What the exercise asks: In the material below, begin at the line that has "Load Sample (324, 504)", stop after the line that has "You are a GUI", and transcribe those lines exactly, without pictures.

Dataset excerpts:
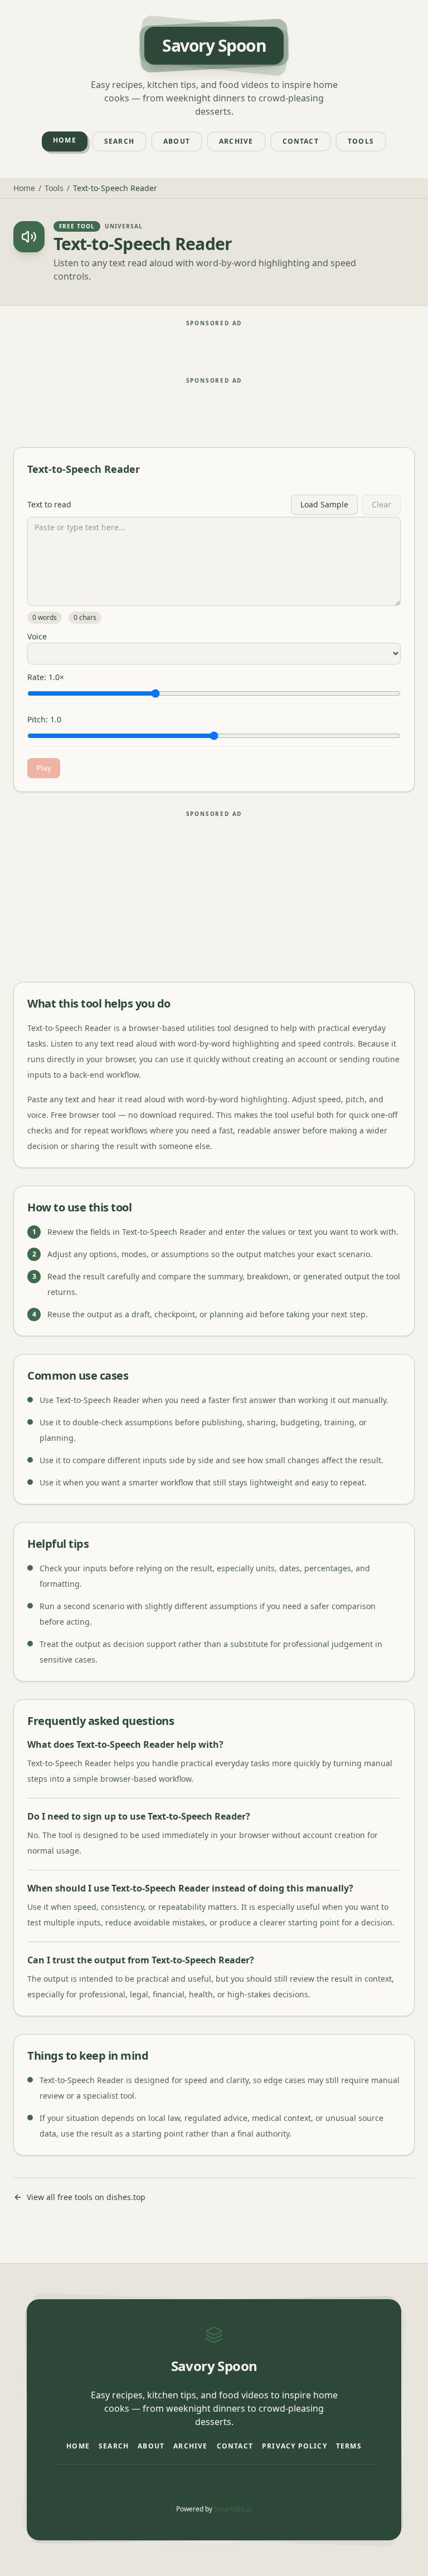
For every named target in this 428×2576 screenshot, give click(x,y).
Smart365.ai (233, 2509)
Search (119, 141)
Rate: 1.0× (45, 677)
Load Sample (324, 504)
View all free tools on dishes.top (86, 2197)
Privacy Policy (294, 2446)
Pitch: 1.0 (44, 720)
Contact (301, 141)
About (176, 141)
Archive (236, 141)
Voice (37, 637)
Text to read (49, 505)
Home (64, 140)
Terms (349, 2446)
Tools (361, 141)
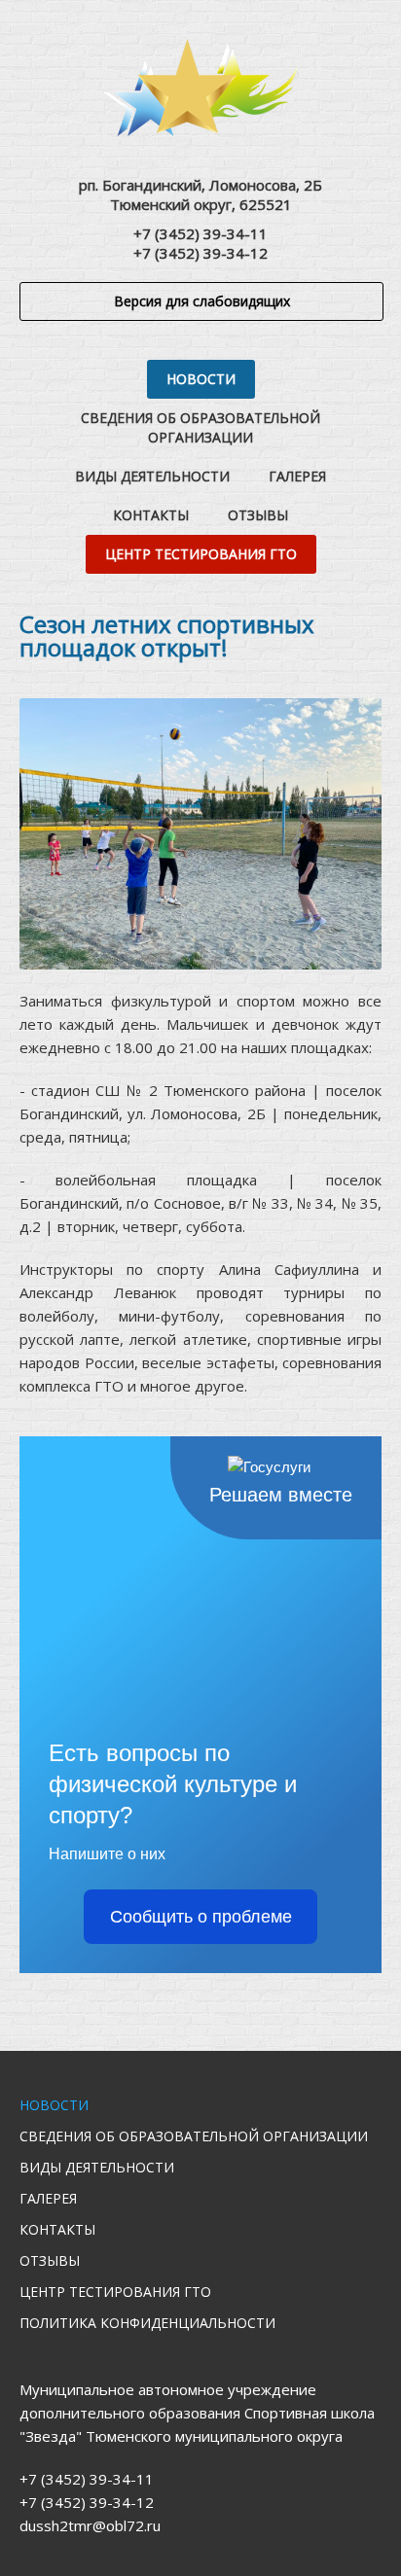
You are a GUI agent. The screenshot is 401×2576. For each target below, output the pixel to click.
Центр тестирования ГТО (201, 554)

Solution to this task:
Load Sample (324, 504)
View all free tools on dishes.top (86, 2197)
Privacy Policy (294, 2446)
Pitch: 1.0 (44, 720)
Contact (301, 141)
About (176, 141)
Archive (236, 141)
Voice (37, 637)
Text to read (49, 505)
Home (64, 140)
Terms (349, 2446)
Tools (361, 141)
You are a GUI agent. The screenshot is 401×2576. For each target below, output the pixel to click.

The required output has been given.